The case deals with freedom of conscience and religion and the province’s mandatory ethics and religious culture (“ERC”) program. In 2008, the Québec provincial government made the class mandatory. Loyal High School applied for a ministerial exemption which was denied.
Question before the court: Could the appellant (Loyola), a private Jesuit school in Notre-Dame-de-Grâce, Québec, refuse to teach a compulsory comparative religions and ethics class, which is taught in a secular context?
In 2010, the case was heard at the Québec Superior Court, namely: Loyola High School v Courchesne, 2010 QCCS 2631, Courchesne serving as the Minister of Education, Recreation and Sports at the time. The court ruled the mandatory nature of the class would violate the school’s religious freedom, concluding:
 GRANTS the reamended motion of the plaintiff Loyola High School;
 QUASHES the decision of the Minister of Education, Recreation and Sports dated November 13, 2008 (P-5) and signed by Line Gagné;
 DECLARES the plaintiff Loyola High School exempt, in accordance with the first paragraph of section 22 of the Regulation respecting the application of the Act respecting private education, from using the program established by the Minister of Education, Recreation and Sports (exhibits PGQ-31 and NK-3) and contemplated in the first paragraph of section 32 of the Act respecting private education (R.S.Q., c.

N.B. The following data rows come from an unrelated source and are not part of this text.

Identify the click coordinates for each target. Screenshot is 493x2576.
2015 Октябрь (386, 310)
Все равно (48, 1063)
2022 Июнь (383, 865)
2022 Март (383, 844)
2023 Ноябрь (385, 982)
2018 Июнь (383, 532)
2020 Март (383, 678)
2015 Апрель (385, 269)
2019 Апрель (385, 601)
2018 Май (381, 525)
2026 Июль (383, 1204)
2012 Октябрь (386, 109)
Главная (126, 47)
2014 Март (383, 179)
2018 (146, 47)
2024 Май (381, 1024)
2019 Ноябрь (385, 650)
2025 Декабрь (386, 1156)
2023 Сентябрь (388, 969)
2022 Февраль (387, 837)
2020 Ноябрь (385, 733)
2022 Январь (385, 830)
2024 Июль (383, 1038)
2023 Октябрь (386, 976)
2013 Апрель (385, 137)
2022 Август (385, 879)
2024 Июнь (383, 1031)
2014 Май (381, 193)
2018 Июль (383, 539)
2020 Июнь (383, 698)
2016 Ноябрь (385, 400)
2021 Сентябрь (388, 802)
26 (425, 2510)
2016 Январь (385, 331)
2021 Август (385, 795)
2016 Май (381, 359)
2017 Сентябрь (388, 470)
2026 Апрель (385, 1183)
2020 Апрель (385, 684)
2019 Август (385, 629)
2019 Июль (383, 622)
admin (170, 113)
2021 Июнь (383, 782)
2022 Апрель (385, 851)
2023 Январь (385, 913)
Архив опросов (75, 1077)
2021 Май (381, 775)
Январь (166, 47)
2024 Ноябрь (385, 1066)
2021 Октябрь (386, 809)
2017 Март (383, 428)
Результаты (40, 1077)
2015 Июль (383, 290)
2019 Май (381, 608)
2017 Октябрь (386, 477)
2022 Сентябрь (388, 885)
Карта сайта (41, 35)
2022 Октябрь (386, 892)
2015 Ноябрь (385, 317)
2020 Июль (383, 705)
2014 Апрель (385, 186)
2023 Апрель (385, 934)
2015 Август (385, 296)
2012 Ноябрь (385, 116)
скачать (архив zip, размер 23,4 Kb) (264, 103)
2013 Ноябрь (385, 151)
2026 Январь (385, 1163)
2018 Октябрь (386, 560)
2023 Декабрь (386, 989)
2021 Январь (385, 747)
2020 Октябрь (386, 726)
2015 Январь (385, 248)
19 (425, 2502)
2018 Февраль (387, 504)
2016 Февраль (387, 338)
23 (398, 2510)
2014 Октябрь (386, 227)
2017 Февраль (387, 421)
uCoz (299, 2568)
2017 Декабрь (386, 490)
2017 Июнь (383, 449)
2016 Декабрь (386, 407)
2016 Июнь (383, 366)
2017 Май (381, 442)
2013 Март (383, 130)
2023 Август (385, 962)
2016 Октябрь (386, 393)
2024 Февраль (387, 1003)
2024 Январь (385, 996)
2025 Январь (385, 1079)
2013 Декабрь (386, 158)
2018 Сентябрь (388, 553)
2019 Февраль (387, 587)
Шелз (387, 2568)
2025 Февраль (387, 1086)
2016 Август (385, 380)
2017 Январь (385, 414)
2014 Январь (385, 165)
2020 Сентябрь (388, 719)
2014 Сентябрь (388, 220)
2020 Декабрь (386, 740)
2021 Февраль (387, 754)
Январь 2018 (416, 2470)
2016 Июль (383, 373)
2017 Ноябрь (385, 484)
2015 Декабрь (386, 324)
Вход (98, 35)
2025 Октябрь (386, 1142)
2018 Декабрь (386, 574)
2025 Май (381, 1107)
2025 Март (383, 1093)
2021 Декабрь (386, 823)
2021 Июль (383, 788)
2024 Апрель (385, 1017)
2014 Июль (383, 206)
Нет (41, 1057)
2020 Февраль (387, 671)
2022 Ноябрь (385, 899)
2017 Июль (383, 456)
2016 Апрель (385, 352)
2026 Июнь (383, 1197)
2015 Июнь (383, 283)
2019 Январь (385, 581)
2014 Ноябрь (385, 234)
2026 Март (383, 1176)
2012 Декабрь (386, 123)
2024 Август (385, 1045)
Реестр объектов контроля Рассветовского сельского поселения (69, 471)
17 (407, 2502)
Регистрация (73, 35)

E-9.1) to teach the compulsory subject ERC in the two cycles of general secondary education, namely, Secondary I, II, IV and V;
 AUTHORIZES the plaintiff Loyola High School to teach the compulsory ERC course using its program described in Exhibit P-2, as clarified in exhibits P-1 and P-4;
 THE WHOLE with costs, including expert costs.
In 2012, the same case was appealed by the Minister of Education to the Québec Court of Appeal, namely: Québec (Attorney General) v Loyola High School, 2012 QCCA 2139. The earlier decision by the Québec Superior Court was overturned.
June 13, 2013, leave to appeal from the Québec Court of Appeal was granted to the applicants (Loyola High School) by the Supreme Court of Canada and arguments were heard on March 24, 2014.
The court considered Section 2(a) of the Canadian Charter of Rights and Freedoms (“freedom of conscience and religion”) and Section 3 (“freedom of conscience, freedom of religion, freedom of opinion, freedom of expression, freedom of peaceful assembly and freedom of association”) of the Charter of Human Rights and Freedoms of Québec.
The decision will now take several months for release. The case will determine important constitutional and administrative matters.